Query the subscription
Once you have created a subscription, we will start recording changes to its time series, and you can query these changes through the /data/list endpoint.
The query will return the following information:
- A list of data point changes that includes either data point upserts or data point range deletes for a given time series.
- A list of subscription changes that includes the list of time series added to or removed from the subscription. When you create a subscription, all time series in the subscription will be marked as added.
- A cursor to query the next page of results.
- A hasNext field indicates if more results are available.
If you consider a subscription a stream of data, the cursor is the position in the stream where you are currently reading. It is very similar to an offset in Kafka.
The cursor is a string that is opaque to the user and keeps track of the position in the stream. The user must store the cursor. It is not stored in Cognite Data Fusion. It does not expire, and you may use it multiple times.
Initializing the cursor
When you create the subscription, the cursor gets initialized to the creation time of the subscription. The first query will return all the changes since the subscription was created.
To start from a different point in time, you can specify a start time in the query (e.g. "1d-ago"), and the cursor will be initialized to approximately that time.
The hasNext field indicates if there are more results available. If true, you can query the next results page using the next cursor. If it is false, no more results are available, so you should wait a little while for more data to come in and try again using the next cursor.
The retention time for data point subscriptions is 7 days. Data older than 7 days will not be returned in the query. This applies both to data points and subscription changes.
How to create and maintain a local copy of your CDF time series data
A subscription will provide you with changes to a set of time series. Depending on the change type, you apply changes to the local copy in one of three ways:
- If the subscription says a time series has been deleted, delete it from your local copy.
- If the subscription says a time series has been added, create it in your local copy and then query the time series API to get the current state of the time series.
- If the subscription says data points have been updated, apply the updates to your local copy in the same order as they appear in the subscription.
Each change has to be applied in full, in the order they appear in the subscription.
Every time you have reached the end of the subscription stream, your local copy will be up-to-date.
Make sure that you never fall more than 7 days behind, or you will have to re-create your local copy of all time series in the subscription, and then apply subscription changes from a time before the re-creation.

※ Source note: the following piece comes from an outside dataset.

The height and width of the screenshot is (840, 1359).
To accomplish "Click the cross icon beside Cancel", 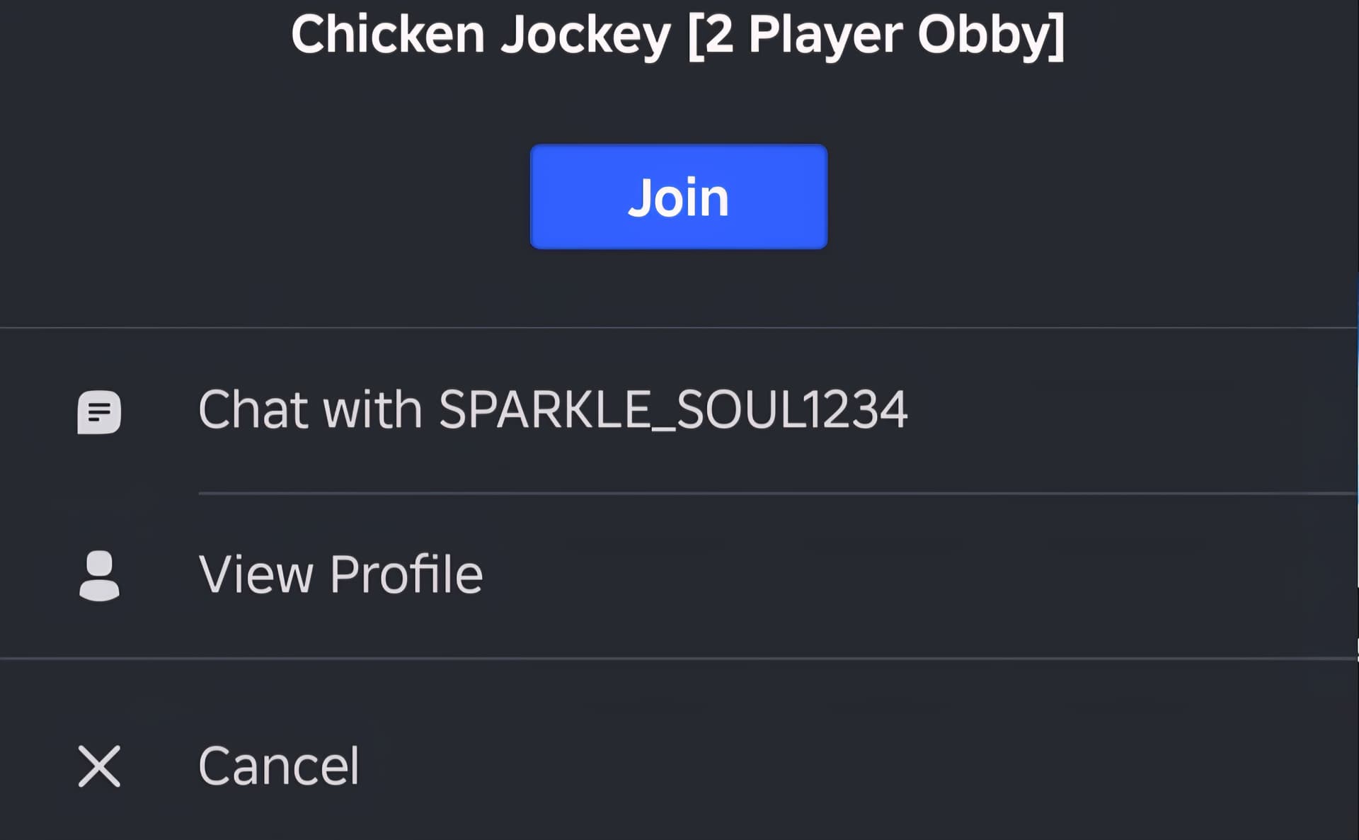I will 99,766.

Also, if a time series is marked as both deleted and added, you may have to check which is correct.
Subscriptions with many high-volume time series will return a lot of data. If this data is too much for a single client to handle, you can use partitions to split the subscription data into multiple partitions (streams).
When you create or update a subscription, each time series will be assigned to exactly one partition. For instance, a subscription with 6 time series could be divided into 3 partitions as follows: (1,6), (4), (2,3,5). A partition can contain zero time series and thus no data.
Each partition will have its cursor, and you query each partition independently.